→ Text section:
Table Of Contents
This sample, sampleMovieLensMPS, is an end-to-end sample that imports a trained TensorFlow model and predicts the highest rated movie for each user using MPS (Multi-Process Service).
MPS allows multiple CUDA processes to share single GPU context. With MPS, multiple overlapping kernel execution and memcpy
operations from different processes can be scheduled concurrently to achieve maximum utilization. This can be especially effective in increasing parallelism for small networks with low resource utilization such as those primarily consisting of a series of small MLPs.
This sample is identical to sampleMovieLens in terms of functionality, but is modified to support concurrent execution in multiple processes. Specifically, this sample demonstrates how to generate weights for a MovieLens dataset that TensorRT can then accelerate.
Note: Currently, sampleMovieLensMPS supports only Linux x86-64 (includes Ubuntu and RedHat) desktop users.
The network is trained in TensorFlow on the MovieLens dataset containing 6,040 users and 3,706 movies. The NCF recommender system is based off of the Neural Collaborative Filtering paper.
Each query to the network consists of a userID
and list of MovieIDs
. The network predicts the highest-rated movie for each user. As trained parameters, the network has embeddings for users and movies, and weights for a sequence of MLPs.
Specifically, this sample:
The network is converted from Tensorflow using the UFF converter (see Converting A Frozen Graph To UFF), and imported using the UFF parser. Constant layers are used to represent the trained parameters within the network, and the MLPs are implemented using MatrixMultiply layers. A TopK operation is added manually after parsing to find the highest rated movie for the given user.
The sample fills the input buffer with userIDs
and their corresponding lists of MovieIDs
, which are loaded from movielens_ratings.txt
. Then, it launches the inference to predict the rating probabilities for the movies using TensorRT. The inference will be launched on multiple processes. When MPS is enabled, the processes will share one single CUDA context to reduce context overhead. See Multi-Process Service Introduction for more details about MPS.
Finally, the sample compares the outputs predicted by TensorRT with the expected outputs which are given by movielens_ratings.txt
. For each user, the MovieID
with the highest probability should match the expected highest-rated MovieID
. In the verbose mode, the sample also prints out the probability, which should be close to the expected probability.

→ Tasks to complete:
1. According to the sampleMovieLensMPS description, how many users and movies are in the MovieLens dataset the network is trained on?
2. Decide whether each statement agrees with the sampleMovieLensMPS description, and give the words from it that settle each one. (a) The sample runs on Windows desktops. (b) The MLPs are built from MatrixMultiply layers. (c) The UFF converter inserts the TopK operation automatically.

→ Stored records:
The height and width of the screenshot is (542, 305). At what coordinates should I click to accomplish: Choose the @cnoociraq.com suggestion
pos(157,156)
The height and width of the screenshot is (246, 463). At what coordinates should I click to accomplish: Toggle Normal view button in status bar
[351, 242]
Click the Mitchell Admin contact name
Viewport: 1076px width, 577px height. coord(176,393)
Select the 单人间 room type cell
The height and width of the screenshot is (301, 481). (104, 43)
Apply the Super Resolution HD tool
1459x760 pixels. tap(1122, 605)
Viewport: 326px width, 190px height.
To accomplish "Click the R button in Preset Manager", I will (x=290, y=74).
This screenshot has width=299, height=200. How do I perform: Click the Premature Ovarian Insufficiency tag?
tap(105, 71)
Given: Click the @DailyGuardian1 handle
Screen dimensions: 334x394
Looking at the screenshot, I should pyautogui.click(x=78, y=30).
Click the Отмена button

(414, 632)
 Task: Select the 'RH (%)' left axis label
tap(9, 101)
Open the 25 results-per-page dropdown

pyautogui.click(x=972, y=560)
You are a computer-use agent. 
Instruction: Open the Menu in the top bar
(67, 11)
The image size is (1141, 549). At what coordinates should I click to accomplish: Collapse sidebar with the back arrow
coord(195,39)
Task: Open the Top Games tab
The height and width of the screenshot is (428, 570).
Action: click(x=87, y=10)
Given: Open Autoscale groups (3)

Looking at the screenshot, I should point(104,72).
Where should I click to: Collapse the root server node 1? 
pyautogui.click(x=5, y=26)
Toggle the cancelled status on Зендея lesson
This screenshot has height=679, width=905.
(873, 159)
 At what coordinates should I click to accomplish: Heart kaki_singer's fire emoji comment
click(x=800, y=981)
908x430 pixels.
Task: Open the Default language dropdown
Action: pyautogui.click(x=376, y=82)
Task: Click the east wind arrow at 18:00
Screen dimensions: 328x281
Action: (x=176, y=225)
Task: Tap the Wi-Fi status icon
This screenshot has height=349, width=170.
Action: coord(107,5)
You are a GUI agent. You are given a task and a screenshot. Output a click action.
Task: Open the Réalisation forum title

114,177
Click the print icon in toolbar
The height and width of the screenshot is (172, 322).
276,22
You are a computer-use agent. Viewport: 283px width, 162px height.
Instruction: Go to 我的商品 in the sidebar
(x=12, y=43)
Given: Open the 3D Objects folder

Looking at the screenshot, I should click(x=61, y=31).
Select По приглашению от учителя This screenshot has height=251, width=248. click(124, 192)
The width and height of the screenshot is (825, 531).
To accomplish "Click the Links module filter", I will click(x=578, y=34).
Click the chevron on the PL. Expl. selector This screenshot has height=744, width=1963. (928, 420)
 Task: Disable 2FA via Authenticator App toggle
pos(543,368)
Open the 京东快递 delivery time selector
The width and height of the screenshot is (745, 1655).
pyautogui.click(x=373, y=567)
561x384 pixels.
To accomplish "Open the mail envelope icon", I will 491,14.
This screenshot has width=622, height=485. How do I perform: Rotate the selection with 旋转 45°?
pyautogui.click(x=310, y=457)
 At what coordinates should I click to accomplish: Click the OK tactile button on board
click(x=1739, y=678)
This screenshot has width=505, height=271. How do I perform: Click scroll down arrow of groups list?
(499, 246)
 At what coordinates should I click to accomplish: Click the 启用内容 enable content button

→ Task results:
1. 6,040 users and 3,706 movies.

2.
(a) No: "Currently, sampleMovieLensMPS supports only Linux x86-64 (includes Ubuntu and RedHat) desktop users."
(b) Yes: "the MLPs are implemented using MatrixMultiply layers."
(c) No: "A TopK operation is added manually after parsing to find the highest rated movie for the given user."